Così è stato, grazie all’intervento della magistratura, per i permessi di soggiorno per particolare sfruttamento lavorativo, per i quali, afferendo ad un diritto fondamentale quale quello a non subire un ingiusto ed illecito trattamento lavorativo, è stata nel 2018 affermata la giurisdizione ordinaria (cfr. la rassegna in questo numero della Rivista su Asilo e Protezione internazionale – sotto rubrica Protezione umanitaria).

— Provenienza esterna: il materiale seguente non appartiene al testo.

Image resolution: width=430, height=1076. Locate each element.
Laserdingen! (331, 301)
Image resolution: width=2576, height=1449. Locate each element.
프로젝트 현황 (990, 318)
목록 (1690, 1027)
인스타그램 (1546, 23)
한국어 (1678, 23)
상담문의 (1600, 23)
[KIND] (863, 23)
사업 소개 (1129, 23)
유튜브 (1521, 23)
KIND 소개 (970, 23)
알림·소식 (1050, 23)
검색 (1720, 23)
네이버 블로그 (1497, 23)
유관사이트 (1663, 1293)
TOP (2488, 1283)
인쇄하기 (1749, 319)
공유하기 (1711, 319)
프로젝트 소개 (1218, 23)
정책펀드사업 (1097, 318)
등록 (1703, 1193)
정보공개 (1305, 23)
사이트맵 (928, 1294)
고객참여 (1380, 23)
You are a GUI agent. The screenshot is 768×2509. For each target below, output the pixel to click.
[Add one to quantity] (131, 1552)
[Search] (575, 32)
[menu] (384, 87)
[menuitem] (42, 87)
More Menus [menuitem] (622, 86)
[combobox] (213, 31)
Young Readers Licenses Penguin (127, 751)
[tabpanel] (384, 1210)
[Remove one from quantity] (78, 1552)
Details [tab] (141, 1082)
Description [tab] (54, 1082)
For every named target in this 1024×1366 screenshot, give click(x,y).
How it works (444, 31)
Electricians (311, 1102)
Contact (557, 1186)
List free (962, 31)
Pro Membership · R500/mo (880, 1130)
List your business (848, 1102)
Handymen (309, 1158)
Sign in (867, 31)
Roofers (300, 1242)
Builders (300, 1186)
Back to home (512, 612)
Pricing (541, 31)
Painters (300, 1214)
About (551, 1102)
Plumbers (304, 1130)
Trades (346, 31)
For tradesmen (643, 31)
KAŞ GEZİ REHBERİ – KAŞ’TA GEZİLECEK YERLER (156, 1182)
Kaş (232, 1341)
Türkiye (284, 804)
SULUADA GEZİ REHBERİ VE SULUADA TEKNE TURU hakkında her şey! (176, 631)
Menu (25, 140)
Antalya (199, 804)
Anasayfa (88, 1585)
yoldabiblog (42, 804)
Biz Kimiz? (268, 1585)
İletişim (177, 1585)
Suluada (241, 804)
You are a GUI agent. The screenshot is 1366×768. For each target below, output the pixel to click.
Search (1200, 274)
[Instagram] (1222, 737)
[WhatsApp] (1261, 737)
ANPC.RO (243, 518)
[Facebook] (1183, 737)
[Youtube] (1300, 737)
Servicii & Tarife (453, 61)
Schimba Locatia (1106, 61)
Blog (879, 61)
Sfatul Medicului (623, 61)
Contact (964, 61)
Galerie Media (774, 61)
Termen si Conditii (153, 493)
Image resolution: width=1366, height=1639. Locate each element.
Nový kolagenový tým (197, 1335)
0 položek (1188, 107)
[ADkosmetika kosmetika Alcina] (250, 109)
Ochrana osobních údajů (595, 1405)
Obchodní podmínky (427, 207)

Situazioni, tutte, nelle quali il provvedimento amministrativo, che su di esse incide, esprime una mera discrezionalità tecnica, cioè la rispondenza ai criteri indicati dal legislatore (cui solo appartiene il potere di determinare la condizione giuridica del cittadino straniero, ex art. 10, co. 2 Cost.), rispetto alla quale il giudice ordinario ha il potere di valutare il rapporto e di accertare il diritto, con conseguente obbligo per il questore di rilasciare un titolo di soggiorno.
Situazione, però, che è identica anche per il permesso di soggiorno “ordinario”, cioè per lavoro (permesso unico) e lo stesso vale anche in riferimento al permesso UE di lungo periodo, per entrambi i quali è il legislatore (TU immigrazione) ad indicare i presupposti per il loro rilascio, peraltro oramai di derivazione europea. Anche in questi casi il questore esercita una mera discrezionalità tecnica e allora non si comprende la ragione per cui si tenga ancorata alla giurisdizione amministrativa di legittimità la sindacabilità dei provvedimenti che incidono sulla condizione giuridica dei cittadini stranieri che già soggiornano, spesso da tempo, sul territorio nazionale, limitando la verifica ai soli aspetti formali. La giustificazione del riparto non può essere rinvenuta neppure nella natura fondamentale dei diritti affidati alla giurisdizione ordinaria, non solo perché non tutti condividono la stessa (si pensi, ad esempio, alla cittadinanza), ma perché il soggiorno del cittadino straniero non può non essere considerato un diritto soggettivo, in quanto tale tradizionalmente di pertinenza della giurisdizione ordinaria o quantomeno della giurisdizione amministrativa esclusiva, con potere cioè di accertamento del rapporto e non solo di verifica di legittimità.
Non sono tempi, quelli odierni, per pensare che il legislatore intervenga ad uniformare la giurisdizione in materia devolvendola interamente al giudice ordinario, ma non per questo non può non segnalarsi l’irrazionalità del sistema.